Теперь Лев Николаевич пишет статью «К духовенству». Я еще ее не читала, но сегодня он ее кончил и посылает в Англию Черткову. Сейчас он играет в винт с докторами и Оболенскими: Машей и Колей.
25 ноября. Чувствую всё большее и большее одиночество среди оставшейся около меня семьи. Сегодня вернулась из Москвы, и вечером Л. Н. читал приехавшему из Крыма доктору Елпатьевскому свою легенду о дьяволах, только что сочиненную и написанную им[147].
25 ноября.Это сочинение пропитано истинно дьявольским духом отрицания, злобы, глумления над всем на свете, начиная с церкви. Те же якобы христианские мысли, которые Л. Н. вкладывает в эти отрицательные разговоры чертей, облечены в такие грубые, циничные формы, что во мне от этого чтения поднялось болезненное негодование; меня всю бросило в жар, мне хотелось кричать, плакать, хотелось протянуть перед собой руки, защищаясь от дьявольского наваждения. И я горячо, с волнением высказала свое негодование. Если мысли, вложенные в эту легенду, справедливы, то к чему нужно рядиться в дьяволов, с ушами, хвостами и черными телами? Не лучше ли семидесятипятилетнему старцу, к которому прислушивается весь мир, говорить словами апостола Иоанна, который в дряхлом состоянии, не будучи в силах говорить, твердил одно: «Дети, любите друг друга!»? Сократу, Марку Аврелию, Платону, Эпиктету не нужно было привязывать уши и хвосты чертей, чтоб изрекать свои истины. А может быть, современному человечеству, которому так умеет потрафлять Л. Н., этого-то и нужно.
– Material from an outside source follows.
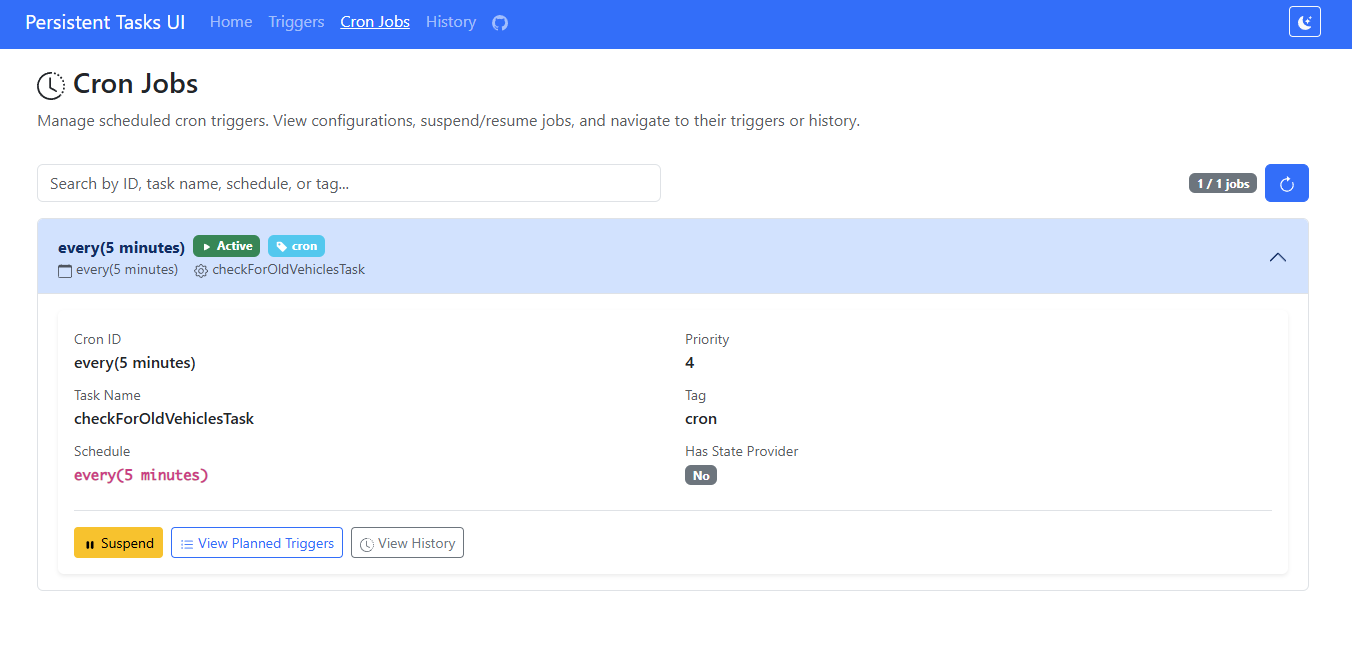Click the cron tag badge
This screenshot has height=664, width=1352.
296,246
А дети – Саша, еще неразумная, и Маша, мне чуждая, – вторили адским смехом злорадствующему смеху их отца, когда он кончил читать свою чертовскую легенду, а мне хотелось рыдать. Стоило оставаться жить для
7 декабря. Опять отчаяние в душе, страх, ужас потерять любимого человека! Помоги, Господи!.. У Льва Николаевича жар, с утра сегодня 39, пульс стал плох, силы слабеют… Что с ним, единственный доктор, который при нем, не понимает. Выписали тульского Дрейера и из Москвы Щуровского, ждем сегодня. Телеграфировали сыновьям, но никого еще нет.
7 декабря.Пока еще есть надежда и я не потеряла силы, опишу всё, как было. 4 декабря с утра было 19° мороза и северный ветер, потом стало 13°. Лев Николаевич встал как обычно, занимался, пил кофе. Я хотела послать телеграмму имениннице Варваре Ивановне Масловой и взошла спросить Л. Н., не нужно ли ему что в Козловке. Он сказал: «Я сам пойду». «Нет, это невозможно, сегодня страшно холодно, надо считаться с тем, что у тебя было воспаление в легких», – уговаривала я его. «Нет, я пойду», – настаивал он. «А я все-таки пошлю с кучером телеграмму, чтоб ты не счел нужным ради телеграммы дойти, если ты устанешь», – сказала я ему и вышла. Он мне вслед еще закричал, что пойдет на Козловку, но я кучера услала.